**任务要求 A**
根据下面关于 SpringBoot 图片识别文字的文章，逐条判断以下说法是否与文章相符：(i) Tess4J 是基于 Tesseract OCR 引擎的 Java 接口；(ii) yml 配置中服务端口设为 8080；(iii) 下载的训练数据是以 .traineddata 为后缀的文件。每条回答"是"或"否"，并原样引用文章中起决定作用的文字。
**任务要求 B**
请从下面这篇关于 SpringBoot 图片识别文字的文章的最后一句之后接着往下写。

**正文部分**
★ ★ ★ ★

首页 > 软件编程 > java > SpringBoot 图片识别文字

SpringBoot实现图片识别文字的四种方式小结

2024-02-05 10:34:58 作者：weixin_50117748

本文主要介绍了SpringBoot实现图片识别文字的四种方式，包括Tess4J，百度智能云，阿里云，腾讯云这四种，具有一定的参考价值，感兴趣的可以了解一下

SpringBoot 整合 Tess4J 实现

Tesseract是一个开源的光学字符识别（OCR）引擎，它可以将图像中的文字转换为计算机可读的文本。支持多种语言和书面语言，并且可以在命令行中执行。它是一个流行的开源OCR工具，可以在许多不同的操作系统上运行。

Tess4J是一个基于Tesseract OCR引擎的Java接口，可以用来识别图像中的文本，说白了，就是封装了它的API，让Java可以直接调用。

1、引入tess4j依赖

<!-- tess4j -->
<dependency>
    <groupId>net.sourceforge.tess4j</groupId>
    <artifactId>tess4j</artifactId>
    <version>4.5.4</version>
</dependency>

2、yml配置

把训练数据的目录路径配置在yml里，后续可以扩展到配置中心。

server:
  port: 8888

# 训练数据文件夹的路径
tess4j:
  datapath: E:/gitee/OCR/tess4j_data

Tesseract OCR库通过训练数据来学习不同语言和字体的特征，以便更好地识别图片中的文字。

在安装Tesseract OCR库时，通常会生成一个包含多个子文件夹的训练数据文件夹，其中每个子文件夹都包含了特定语言或字体的训练数据。

比如我这里是下载后放到了D盘的tessdata目录下，如图所示，其实就是一个.traineddata为后缀的文件，大小约2M多。

★ ★ ★ ★

记录数据
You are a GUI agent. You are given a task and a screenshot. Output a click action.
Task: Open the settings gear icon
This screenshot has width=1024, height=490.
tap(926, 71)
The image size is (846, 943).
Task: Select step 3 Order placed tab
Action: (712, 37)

★ ★ ★ ★

**任务答复 A**
(i) 是。"Tess4J是一个基于Tesseract OCR引擎的Java接口"
(ii) 否。"port: 8888"
(iii) 是。"其实就是一个.traineddata为后缀的文件"

**任务答复 B**
训练数据，官方下载地址：https://digi.bib.uni-mannheim.de/tesseract/

GitHub官网地址：https://github.com/tesseract-o

3、编写配置类

@Configuration

public class TesseractOcrConfig {

    @Value("${tess4j.dataPath}")
    private String dataPath;

    @Bean
    public Tesseract tesseract() {

        Tesseract tesseract = new Tesseract();
        // 设置训练数据文件夹路径
        tesseract.setDatapath(dataPath);
        // 设置为中文简体
        tesseract.setLanguage("chi_sim");
        return tesseract;
    }

}

4、编写业务实现类

@Service
public class OcrServiceImpl implements OcrService {

    private final Tesseract tesseract;

    public OcrServiceImpl(Tesseract tesseract) {
        this.tesseract = tesseract;
    }

    /**
     *
     * @param imageFile 要识别的图片
     * @return
     */
    @Override
    public String recognizeText(MultipartFile imageFile) throws IOException, TesseractException {
        // 转换
        InputStream sbs = new ByteArrayInputStream(imageFile.getBytes());
        BufferedImage bufferedImage = ImageIO.read(sbs);

        // 对图片进行文字识别
        return tesseract.doOCR(bufferedImage);
    }
}

5、编写测试接口

@RestController
@RequestMapping("/api")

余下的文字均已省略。